==== INPUT RECORDS ====

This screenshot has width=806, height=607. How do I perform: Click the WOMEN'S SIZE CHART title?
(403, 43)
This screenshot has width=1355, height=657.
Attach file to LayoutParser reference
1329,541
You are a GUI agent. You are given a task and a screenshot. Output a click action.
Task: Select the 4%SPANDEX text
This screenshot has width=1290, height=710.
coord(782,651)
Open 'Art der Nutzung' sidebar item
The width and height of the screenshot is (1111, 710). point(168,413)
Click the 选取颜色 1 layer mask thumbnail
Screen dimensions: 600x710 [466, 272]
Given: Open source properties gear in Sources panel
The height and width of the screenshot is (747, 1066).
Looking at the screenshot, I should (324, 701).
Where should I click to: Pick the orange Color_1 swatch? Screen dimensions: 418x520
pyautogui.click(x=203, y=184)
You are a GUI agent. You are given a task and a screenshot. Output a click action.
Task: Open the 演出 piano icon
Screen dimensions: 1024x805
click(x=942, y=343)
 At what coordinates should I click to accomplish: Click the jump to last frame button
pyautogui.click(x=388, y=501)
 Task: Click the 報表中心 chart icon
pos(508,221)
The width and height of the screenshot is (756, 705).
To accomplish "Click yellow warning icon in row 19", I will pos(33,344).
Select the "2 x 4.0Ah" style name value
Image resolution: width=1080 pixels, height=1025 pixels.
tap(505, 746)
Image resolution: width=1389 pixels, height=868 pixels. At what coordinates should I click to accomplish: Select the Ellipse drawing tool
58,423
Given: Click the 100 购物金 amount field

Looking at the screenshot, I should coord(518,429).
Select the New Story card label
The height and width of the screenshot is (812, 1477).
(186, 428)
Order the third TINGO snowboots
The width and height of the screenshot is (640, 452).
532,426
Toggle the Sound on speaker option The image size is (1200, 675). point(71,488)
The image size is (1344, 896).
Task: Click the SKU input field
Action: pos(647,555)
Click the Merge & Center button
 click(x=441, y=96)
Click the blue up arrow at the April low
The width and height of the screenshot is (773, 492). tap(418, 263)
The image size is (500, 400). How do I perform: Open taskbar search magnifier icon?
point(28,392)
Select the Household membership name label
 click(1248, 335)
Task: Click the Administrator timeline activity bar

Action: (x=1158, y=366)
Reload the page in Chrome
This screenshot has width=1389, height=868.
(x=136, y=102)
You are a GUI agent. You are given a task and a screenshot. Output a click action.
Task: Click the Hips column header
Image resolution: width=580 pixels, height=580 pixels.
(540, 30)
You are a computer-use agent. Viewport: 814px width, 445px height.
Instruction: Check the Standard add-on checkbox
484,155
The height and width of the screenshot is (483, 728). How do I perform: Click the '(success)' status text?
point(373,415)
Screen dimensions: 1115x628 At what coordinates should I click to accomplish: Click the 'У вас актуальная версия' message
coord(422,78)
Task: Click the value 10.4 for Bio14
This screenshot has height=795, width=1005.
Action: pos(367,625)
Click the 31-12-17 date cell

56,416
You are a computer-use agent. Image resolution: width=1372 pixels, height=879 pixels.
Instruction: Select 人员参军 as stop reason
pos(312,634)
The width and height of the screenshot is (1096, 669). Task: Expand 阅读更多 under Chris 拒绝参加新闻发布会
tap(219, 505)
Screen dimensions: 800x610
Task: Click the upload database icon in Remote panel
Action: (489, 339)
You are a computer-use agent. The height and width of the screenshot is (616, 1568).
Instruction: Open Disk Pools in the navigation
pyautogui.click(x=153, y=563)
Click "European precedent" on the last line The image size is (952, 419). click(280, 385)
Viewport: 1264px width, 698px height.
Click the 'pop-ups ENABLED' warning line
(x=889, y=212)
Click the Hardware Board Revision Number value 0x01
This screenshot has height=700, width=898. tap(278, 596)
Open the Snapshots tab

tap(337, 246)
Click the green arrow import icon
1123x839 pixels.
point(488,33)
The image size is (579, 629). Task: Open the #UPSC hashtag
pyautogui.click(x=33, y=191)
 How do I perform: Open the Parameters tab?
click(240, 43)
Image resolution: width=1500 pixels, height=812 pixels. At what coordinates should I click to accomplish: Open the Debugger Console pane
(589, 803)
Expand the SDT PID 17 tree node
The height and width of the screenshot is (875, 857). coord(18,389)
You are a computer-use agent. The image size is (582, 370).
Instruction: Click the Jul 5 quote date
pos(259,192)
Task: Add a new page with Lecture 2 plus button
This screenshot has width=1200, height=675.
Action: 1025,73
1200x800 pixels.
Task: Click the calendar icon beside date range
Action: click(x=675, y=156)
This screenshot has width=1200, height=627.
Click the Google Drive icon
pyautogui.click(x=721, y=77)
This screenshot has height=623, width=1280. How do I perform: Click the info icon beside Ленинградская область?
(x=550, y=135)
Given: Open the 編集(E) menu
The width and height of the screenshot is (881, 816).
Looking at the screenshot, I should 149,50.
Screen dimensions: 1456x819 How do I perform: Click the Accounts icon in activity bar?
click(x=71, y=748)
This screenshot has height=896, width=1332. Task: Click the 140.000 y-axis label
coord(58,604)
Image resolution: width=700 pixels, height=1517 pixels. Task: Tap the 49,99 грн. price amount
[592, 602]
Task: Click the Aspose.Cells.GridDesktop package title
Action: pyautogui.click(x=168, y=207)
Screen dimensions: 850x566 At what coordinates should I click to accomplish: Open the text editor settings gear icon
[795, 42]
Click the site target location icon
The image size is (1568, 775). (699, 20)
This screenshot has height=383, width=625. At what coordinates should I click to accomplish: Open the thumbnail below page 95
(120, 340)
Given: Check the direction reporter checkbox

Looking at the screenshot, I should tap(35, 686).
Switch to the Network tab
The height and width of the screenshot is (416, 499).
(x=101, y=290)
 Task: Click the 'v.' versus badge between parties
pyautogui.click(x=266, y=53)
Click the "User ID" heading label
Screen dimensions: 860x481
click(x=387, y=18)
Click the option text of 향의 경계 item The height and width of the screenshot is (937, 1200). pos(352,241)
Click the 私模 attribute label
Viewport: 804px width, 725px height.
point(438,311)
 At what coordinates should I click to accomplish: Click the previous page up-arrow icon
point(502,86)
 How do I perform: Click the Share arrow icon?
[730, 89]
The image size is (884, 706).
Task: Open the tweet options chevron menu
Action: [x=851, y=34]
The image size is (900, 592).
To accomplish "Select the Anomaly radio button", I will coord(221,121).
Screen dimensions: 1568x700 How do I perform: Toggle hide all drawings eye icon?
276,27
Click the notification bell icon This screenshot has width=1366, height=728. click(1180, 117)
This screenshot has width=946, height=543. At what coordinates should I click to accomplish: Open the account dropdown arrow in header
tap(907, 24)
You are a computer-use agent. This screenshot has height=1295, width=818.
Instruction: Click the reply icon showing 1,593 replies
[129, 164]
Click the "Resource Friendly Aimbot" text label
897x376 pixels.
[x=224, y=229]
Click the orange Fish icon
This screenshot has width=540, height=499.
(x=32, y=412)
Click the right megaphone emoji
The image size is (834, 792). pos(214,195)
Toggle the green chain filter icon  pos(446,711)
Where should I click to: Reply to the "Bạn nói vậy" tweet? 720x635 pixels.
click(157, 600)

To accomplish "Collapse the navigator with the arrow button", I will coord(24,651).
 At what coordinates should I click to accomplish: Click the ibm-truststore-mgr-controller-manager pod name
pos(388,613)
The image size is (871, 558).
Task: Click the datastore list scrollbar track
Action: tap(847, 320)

====

> **INSTRUCTIONS TO FOLLOW**: The response should be every record above restated exactly.

> **SOLUTION TO THIS EXERCISE**:
This screenshot has width=806, height=607. How do I perform: Click the WOMEN'S SIZE CHART title?
(403, 43)
This screenshot has width=1355, height=657.
Attach file to LayoutParser reference
1329,541
You are a GUI agent. You are given a task and a screenshot. Output a click action.
Task: Select the 4%SPANDEX text
This screenshot has width=1290, height=710.
coord(782,651)
Open 'Art der Nutzung' sidebar item
The width and height of the screenshot is (1111, 710). point(168,413)
Click the 选取颜色 1 layer mask thumbnail
Screen dimensions: 600x710 [466, 272]
Given: Open source properties gear in Sources panel
The height and width of the screenshot is (747, 1066).
Looking at the screenshot, I should (324, 701).
Where should I click to: Pick the orange Color_1 swatch? Screen dimensions: 418x520
pyautogui.click(x=203, y=184)
You are a GUI agent. You are given a task and a screenshot. Output a click action.
Task: Open the 演出 piano icon
Screen dimensions: 1024x805
click(x=942, y=343)
 At what coordinates should I click to accomplish: Click the jump to last frame button
pyautogui.click(x=388, y=501)
 Task: Click the 報表中心 chart icon
pos(508,221)
The width and height of the screenshot is (756, 705).
To accomplish "Click yellow warning icon in row 19", I will pos(33,344).
Select the "2 x 4.0Ah" style name value
Image resolution: width=1080 pixels, height=1025 pixels.
tap(505, 746)
Image resolution: width=1389 pixels, height=868 pixels. At what coordinates should I click to accomplish: Select the Ellipse drawing tool
58,423
Given: Click the 100 购物金 amount field

Looking at the screenshot, I should coord(518,429).
Select the New Story card label
The height and width of the screenshot is (812, 1477).
(186, 428)
Order the third TINGO snowboots
The width and height of the screenshot is (640, 452).
532,426
Toggle the Sound on speaker option The image size is (1200, 675). point(71,488)
The image size is (1344, 896).
Task: Click the SKU input field
Action: pos(647,555)
Click the Merge & Center button
 click(x=441, y=96)
Click the blue up arrow at the April low
The width and height of the screenshot is (773, 492). tap(418, 263)
The image size is (500, 400). How do I perform: Open taskbar search magnifier icon?
point(28,392)
Select the Household membership name label
 click(1248, 335)
Task: Click the Administrator timeline activity bar

Action: (x=1158, y=366)
Reload the page in Chrome
This screenshot has width=1389, height=868.
(x=136, y=102)
You are a GUI agent. You are given a task and a screenshot. Output a click action.
Task: Click the Hips column header
Image resolution: width=580 pixels, height=580 pixels.
(540, 30)
You are a computer-use agent. Viewport: 814px width, 445px height.
Instruction: Check the Standard add-on checkbox
484,155
The height and width of the screenshot is (483, 728). How do I perform: Click the '(success)' status text?
point(373,415)
Screen dimensions: 1115x628 At what coordinates should I click to accomplish: Click the 'У вас актуальная версия' message
coord(422,78)
Task: Click the value 10.4 for Bio14
This screenshot has height=795, width=1005.
Action: pos(367,625)
Click the 31-12-17 date cell

56,416
You are a computer-use agent. Image resolution: width=1372 pixels, height=879 pixels.
Instruction: Select 人员参军 as stop reason
pos(312,634)
The width and height of the screenshot is (1096, 669). Task: Expand 阅读更多 under Chris 拒绝参加新闻发布会
tap(219, 505)
Screen dimensions: 800x610
Task: Click the upload database icon in Remote panel
Action: (489, 339)
You are a computer-use agent. The height and width of the screenshot is (616, 1568).
Instruction: Open Disk Pools in the navigation
pyautogui.click(x=153, y=563)
Click "European precedent" on the last line The image size is (952, 419). click(280, 385)
Viewport: 1264px width, 698px height.
Click the 'pop-ups ENABLED' warning line
(x=889, y=212)
Click the Hardware Board Revision Number value 0x01
This screenshot has height=700, width=898. tap(278, 596)
Open the Snapshots tab

tap(337, 246)
Click the green arrow import icon
1123x839 pixels.
point(488,33)
The image size is (579, 629). Task: Open the #UPSC hashtag
pyautogui.click(x=33, y=191)
 How do I perform: Open the Parameters tab?
click(240, 43)
Image resolution: width=1500 pixels, height=812 pixels. At what coordinates should I click to accomplish: Open the Debugger Console pane
(589, 803)
Expand the SDT PID 17 tree node
The height and width of the screenshot is (875, 857). coord(18,389)
You are a computer-use agent. The image size is (582, 370).
Instruction: Click the Jul 5 quote date
pos(259,192)
Task: Add a new page with Lecture 2 plus button
This screenshot has width=1200, height=675.
Action: 1025,73
1200x800 pixels.
Task: Click the calendar icon beside date range
Action: click(x=675, y=156)
This screenshot has width=1200, height=627.
Click the Google Drive icon
pyautogui.click(x=721, y=77)
This screenshot has height=623, width=1280. How do I perform: Click the info icon beside Ленинградская область?
(x=550, y=135)
Given: Open the 編集(E) menu
The width and height of the screenshot is (881, 816).
Looking at the screenshot, I should 149,50.
Screen dimensions: 1456x819 How do I perform: Click the Accounts icon in activity bar?
click(x=71, y=748)
This screenshot has height=896, width=1332. Task: Click the 140.000 y-axis label
coord(58,604)
Image resolution: width=700 pixels, height=1517 pixels. Task: Tap the 49,99 грн. price amount
[592, 602]
Task: Click the Aspose.Cells.GridDesktop package title
Action: pyautogui.click(x=168, y=207)
Screen dimensions: 850x566 At what coordinates should I click to accomplish: Open the text editor settings gear icon
[795, 42]
Click the site target location icon
The image size is (1568, 775). (699, 20)
This screenshot has height=383, width=625. At what coordinates should I click to accomplish: Open the thumbnail below page 95
(120, 340)
Given: Check the direction reporter checkbox

Looking at the screenshot, I should tap(35, 686).
Switch to the Network tab
The height and width of the screenshot is (416, 499).
(x=101, y=290)
 Task: Click the 'v.' versus badge between parties
pyautogui.click(x=266, y=53)
Click the "User ID" heading label
Screen dimensions: 860x481
click(x=387, y=18)
Click the option text of 향의 경계 item The height and width of the screenshot is (937, 1200). pos(352,241)
Click the 私模 attribute label
Viewport: 804px width, 725px height.
point(438,311)
 At what coordinates should I click to accomplish: Click the previous page up-arrow icon
point(502,86)
 How do I perform: Click the Share arrow icon?
[730, 89]
The image size is (884, 706).
Task: Open the tweet options chevron menu
Action: [x=851, y=34]
The image size is (900, 592).
To accomplish "Select the Anomaly radio button", I will coord(221,121).
Screen dimensions: 1568x700 How do I perform: Toggle hide all drawings eye icon?
276,27
Click the notification bell icon This screenshot has width=1366, height=728. click(1180, 117)
This screenshot has width=946, height=543. At what coordinates should I click to accomplish: Open the account dropdown arrow in header
tap(907, 24)
You are a computer-use agent. This screenshot has height=1295, width=818.
Instruction: Click the reply icon showing 1,593 replies
[129, 164]
Click the "Resource Friendly Aimbot" text label
897x376 pixels.
[x=224, y=229]
Click the orange Fish icon
This screenshot has width=540, height=499.
(x=32, y=412)
Click the right megaphone emoji
The image size is (834, 792). pos(214,195)
Toggle the green chain filter icon  pos(446,711)
Where should I click to: Reply to the "Bạn nói vậy" tweet? 720x635 pixels.
click(157, 600)

To accomplish "Collapse the navigator with the arrow button", I will coord(24,651).
 At what coordinates should I click to accomplish: Click the ibm-truststore-mgr-controller-manager pod name
pos(388,613)
The image size is (871, 558).
Task: Click the datastore list scrollbar track
Action: tap(847, 320)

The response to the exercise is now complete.